I think we need to put a stop to any demonstrations of any kind inside a courtroom.

Bissage said...

Here's my confession: I'm amazed the trial judge allowed the buttons in the first place.

stealthlawprof said...

I have little doubt that the trial judge could insist that people sitting in the courtroom not wear buttons -- or distribute leaflets or wear T-shirts with messages (or jackets, see Cohen v. California). Whether the trial judge MUST exclude people wearing messages is another question.

Whether the trial judge MUST do so if the defense fails to object is yet another question (that may or may not be raised by this case).

I might be sympathetic to the claim if the defendant objected, but my initial reaction is to doubt that this should qualify as plain error, i.e., a problem so obvious that the trial judge should have realized it and redressed it without the defense raising any objection.

Ann Althouse said...

You need to take into account that the 9th Circuit was looking at a habeas petition, which was governed by the limitations created by the Anti-Terrorism and Effective Death Penalty Act of 1996, which permits relief only if the state court's decision was "contrary to, or involved an unreasonable application of, clearly established Federal law, as determined by the Supreme Court of the United States." It's not enough that allowing the buttons violated the defendant's rights, even if it was not harmless error.

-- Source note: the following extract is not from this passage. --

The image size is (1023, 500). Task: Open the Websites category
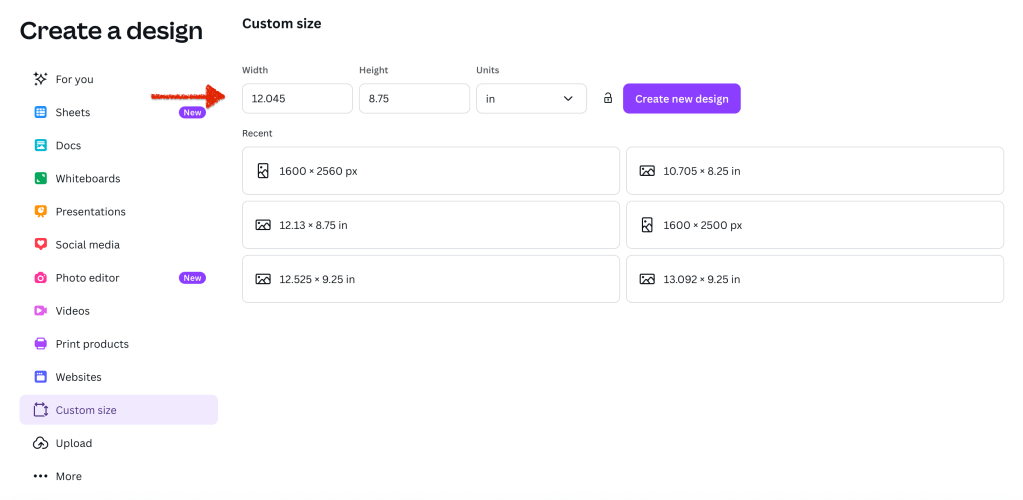click(78, 377)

You have to look at the existing Supreme Court cases -- which include nothing specifically on point -- and say the judge was unreasonable to interpreted them to permit the buttons. That was the basis of the dissent. This makes it a much harder call.

stealthlawprof said...

Moving from the hypothetical to the actual case, as teddy-kgb notes, the objection was preserved at trial. However, as the three court of appeals dissents (one on the panel; two from the denial of en banc review) note, the statutory limits on habeas corpus now require the petitioner to show the state courts have failed to follow established U.S. Supreme Court precedent.

Judge Reinhardt's opinion does not make a plausible claim that the state courts did so. Instead, Judge Reinhardt argues that the California Court of Appeal accepted as authoritative but then misapplied a Ninth Circuit decision.

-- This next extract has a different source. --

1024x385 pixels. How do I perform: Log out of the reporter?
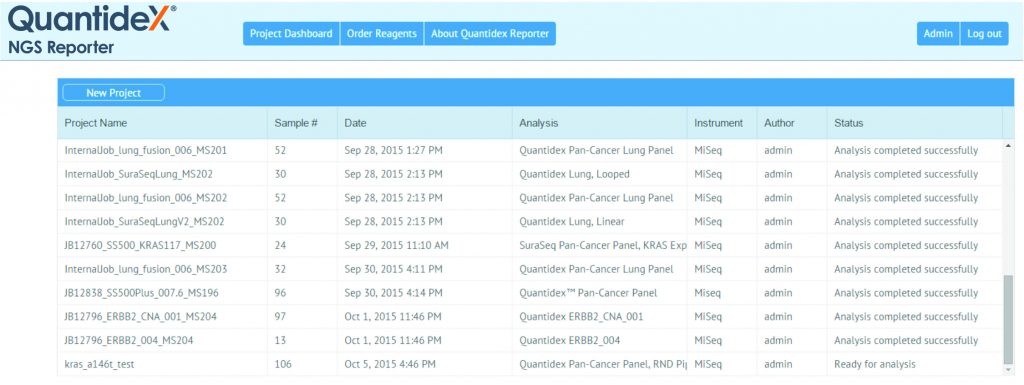point(984,34)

That seems a much harder position to get the Supreme Court to accept, as the three dissents argue.

stealthlawprof said...

Ann -- My typing is way too slow. You got the point out well ahead of me. I suppose this is what I get for dabbling in an interesting Criminal Procedure question even though I have not done much in the area for years.

stealthlawprof said...

Teddy-kgb -- Yes. Three dissents. Judge Thompson wrote a dissent from the panel decision. Judge Kleinfeld and Judge Bea each wrote dissents from the denial of rehearing en banc. Kleinfeld was joined by Kozinski, O'Scannlain, Tallman, Bybee, Callahan, and Bea. Bea was joined by Kozinski, O'Scannlain and Kleinfeld (but not Tallman, Bybee, or Callahan).

J said...

I'm with patca. Judge Reinhardt's record is pretty consistent, though he might beat the spread if the reversal isn't unanimous.

MadisonMan said...

IANAL -- so the problem is that the defense attorney did not object to the button-wearing. If he had, and the judge hadn't cleared the buttons, that would be a problem.

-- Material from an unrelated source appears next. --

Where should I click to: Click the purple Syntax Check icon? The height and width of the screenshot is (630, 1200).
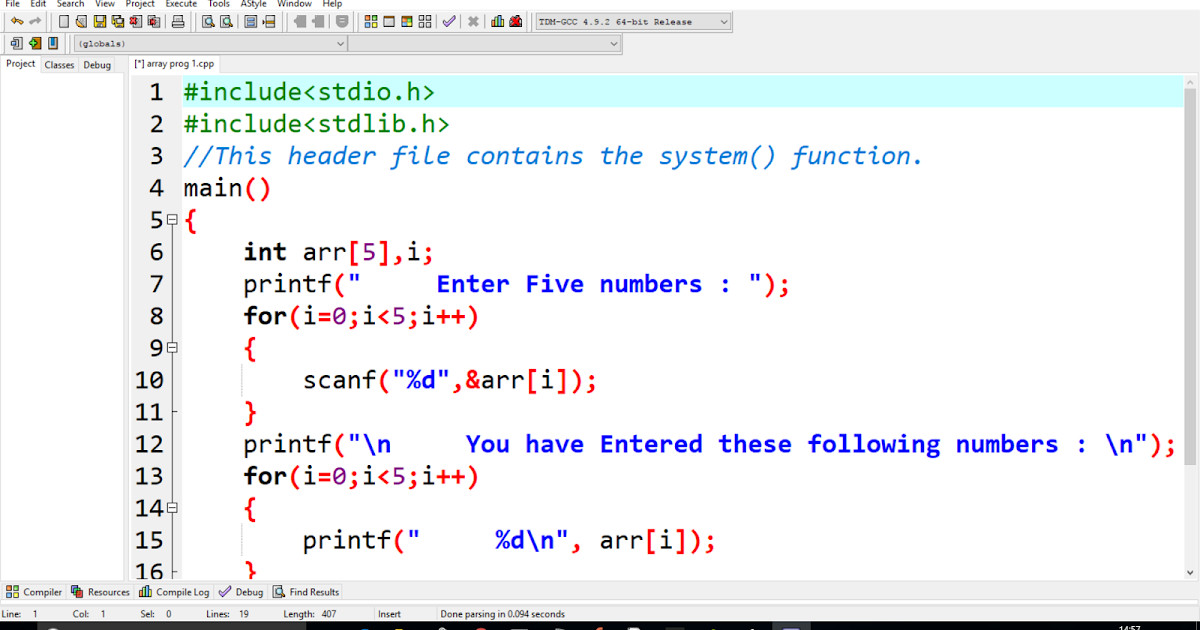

I guess my question would be then, if the defense didn't care, why does the judge? If I'm ever tried, I'll make sure the courtroom is filled with people wearing clothes as bland as Walgreen Drugstore Architecture. And no buttons.

Ann Althouse said...

Justin: How far can AEDPA be stretched? Even if one is inclined to read it to favor the enforcement of rights over the interests in finality, there's only so far you can go without making a mockery of the statutory text. It's Congress that is to blame for this, not the Court.

Ann Althouse said...

Dick: The new law is the habeas statute, and question is whether the habeas was filed before the new statute took effect (which was 1996). A habeas case is a new proceeding, different from the original trial, and the habeas statute is a jurisdiction statute defining the role of the federal courts in requiring a new trial after the state proceeding has become final. The new approach to habeas under the statute gives respect to the state judge who had to look at the Supreme Court cases that were available at the time.